BPE Generates N550bn from Privatisation, Attracts $7.8bn FDI


• To privatise Afam power plant, reconcession Lagos Trade Fair complex, commercialises six river basins, others

Ndubuisi Francis and Chineme Okafor in Abuja

The Bureau of Public Enterprises (BPE) generated a total of N550 billion through the privatisation of public enterprises in the past 30 years.

A total of 142 companies and agencies of government cutting across various sectors of the economy were either privatised, commercialised or concessioned during the period.

The privatisation agency also attracted $7.8 billion into the country in foreign direct investment (FDI) from 53 enterprises in the past 18 years.

Briefing journalists in Abuja Thursday on the privatisation journey from the Technical Committee on Privatisation and Commercialisation (TCPC) in 1988 through to emergence of the BPE 18 years ago, the Director-General, Mr. Alex Okoh, said the N550 billion represented only accruals from privatised enterprises, adding that some of the 142 companies and agencies which were either commercialised or concessioned did not fetch any income.

“From 1999 till date, the BPE has successfully reformed (by way of privatisation, commercialisation and in some cases concessioned) a total of 142 public enterprise, he said, stressing that strategies adopted included core investor sale, guided liquidation, sale to existing shareholders and public offer.

Others are liquidation, private placement, concession, debt/equity swap, and sales of assets.
He said between 30 and 36 per cent of sold enterprises were not doing well, adding that this was established through an in-built post-privatisation monitoring mechanism of the agency.

Okoh stressed that the poor performance of such enterprise post-sale arose from macroeconomic issues as well as fiscal issues, among others, adding that BPE was trying to address such encumbrances.

Okoh said the activities of BPE were designed to primarily diversify the economy and strengthen the private sector as the country’s engine of growth and economic driver.

He added that it also assists in restructuring the public sector in a manner that would effect a new synergy between a leaner and more efficient government and a revitalised, efficient and service-oriented private sector.

According to him, through its privatisation and commercialisation programmes, the BPE attained some broad milestones in the past 18 years, including expanding private sector participation in the Nigerian economy and attracting quality foreign investors and capital.

The BPE chief executive said a total of $7.8 billion was attracted into the Nigerian economy by way of FDI through 53 sold enterprise in the past 18 years.

He noted that the BPE had also been able to achieve a more efficient allocation of government resources by redirecting funding of public enterprises by government to other key sectors of the economy that are socially imperative.
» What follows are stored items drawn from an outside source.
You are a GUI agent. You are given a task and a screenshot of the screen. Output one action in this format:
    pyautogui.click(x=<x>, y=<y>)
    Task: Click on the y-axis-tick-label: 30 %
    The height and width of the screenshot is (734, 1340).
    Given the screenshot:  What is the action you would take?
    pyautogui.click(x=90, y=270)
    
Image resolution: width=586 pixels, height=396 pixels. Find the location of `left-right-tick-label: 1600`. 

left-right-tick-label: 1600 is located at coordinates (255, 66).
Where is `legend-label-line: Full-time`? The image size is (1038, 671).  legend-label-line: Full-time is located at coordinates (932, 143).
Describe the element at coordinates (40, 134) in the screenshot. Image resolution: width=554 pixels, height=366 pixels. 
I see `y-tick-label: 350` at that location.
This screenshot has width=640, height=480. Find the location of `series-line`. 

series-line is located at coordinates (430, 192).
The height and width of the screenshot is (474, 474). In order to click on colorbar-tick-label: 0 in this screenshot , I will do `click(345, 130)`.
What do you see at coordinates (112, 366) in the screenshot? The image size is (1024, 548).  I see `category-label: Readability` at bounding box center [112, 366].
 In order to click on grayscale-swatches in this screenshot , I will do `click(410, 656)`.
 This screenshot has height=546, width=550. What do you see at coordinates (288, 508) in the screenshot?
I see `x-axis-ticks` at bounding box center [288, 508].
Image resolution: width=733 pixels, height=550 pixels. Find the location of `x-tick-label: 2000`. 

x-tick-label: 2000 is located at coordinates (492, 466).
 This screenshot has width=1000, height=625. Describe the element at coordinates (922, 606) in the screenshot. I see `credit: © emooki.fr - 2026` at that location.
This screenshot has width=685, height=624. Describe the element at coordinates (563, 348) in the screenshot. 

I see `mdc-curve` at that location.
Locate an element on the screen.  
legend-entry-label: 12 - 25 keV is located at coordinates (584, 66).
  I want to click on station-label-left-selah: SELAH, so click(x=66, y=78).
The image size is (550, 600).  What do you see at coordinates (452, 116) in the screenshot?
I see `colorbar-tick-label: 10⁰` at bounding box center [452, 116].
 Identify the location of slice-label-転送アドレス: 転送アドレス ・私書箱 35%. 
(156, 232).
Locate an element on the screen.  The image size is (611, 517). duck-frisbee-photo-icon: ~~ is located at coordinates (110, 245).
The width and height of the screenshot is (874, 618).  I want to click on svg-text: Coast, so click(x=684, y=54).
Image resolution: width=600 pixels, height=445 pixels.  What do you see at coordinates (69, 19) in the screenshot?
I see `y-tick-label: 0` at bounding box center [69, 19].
Okoh disclosed that the Afam Power Plant with a 976 installed capacity and the Yola Distribution Company are slated for privatisation and re-privatisation respectively, this year.

It is also to concession Terminal ‘B’ of the Warri Old Port, partially commercialise select parks in the country as well as the commercialisation of six River Basin development Authorities.

The Lagos International Trade fair Complex, he disclosed, would also be reconcessioned, adding that the BPE is already in the process of appointing a new concessionaire.

He said there was no reason why such a massive asset should be allowed to remain in a dilapidated state.
Okoh stated that the BPE was expected to contribute N400 billion from the privatisation proceeds to the 2018 Budget.

He argued that there was no sense in retaining dormant public assets and continue to give them subventions while the government at the same time continues to borrow money to finance the budget at very high cost.
The BPE boss regretted that the major obstacles to the sale of such assets were the ministries, departments and agencies (MDAs) as well as organised labour.

He argued that the MDAs’ reluctance and sentimental attachment to such assets were not doing the country any good.
But he also noted that the BPE was engaging various stakeholders, stressing that organised labour is a major stakeholder in privatisation matters.

Okoh also disclosed that the BPE would be actively involved in the power sector recovery initiative, adding that it was instrumental to the reforms that took place in the sector.

He noted that about N320 billion as severance package to workers in affected by the power sector reforms.
Okoh, who also reacted to certain developments involving the Infrastructure Concession Regulatory Commission (ICRC), admonished the agency to restrict itself to its statutory role of a regulator, adding that it cannot be an umpire and a player at the same time.

According to him, playing ambivalent roles could send wrong and confusing signals to investors.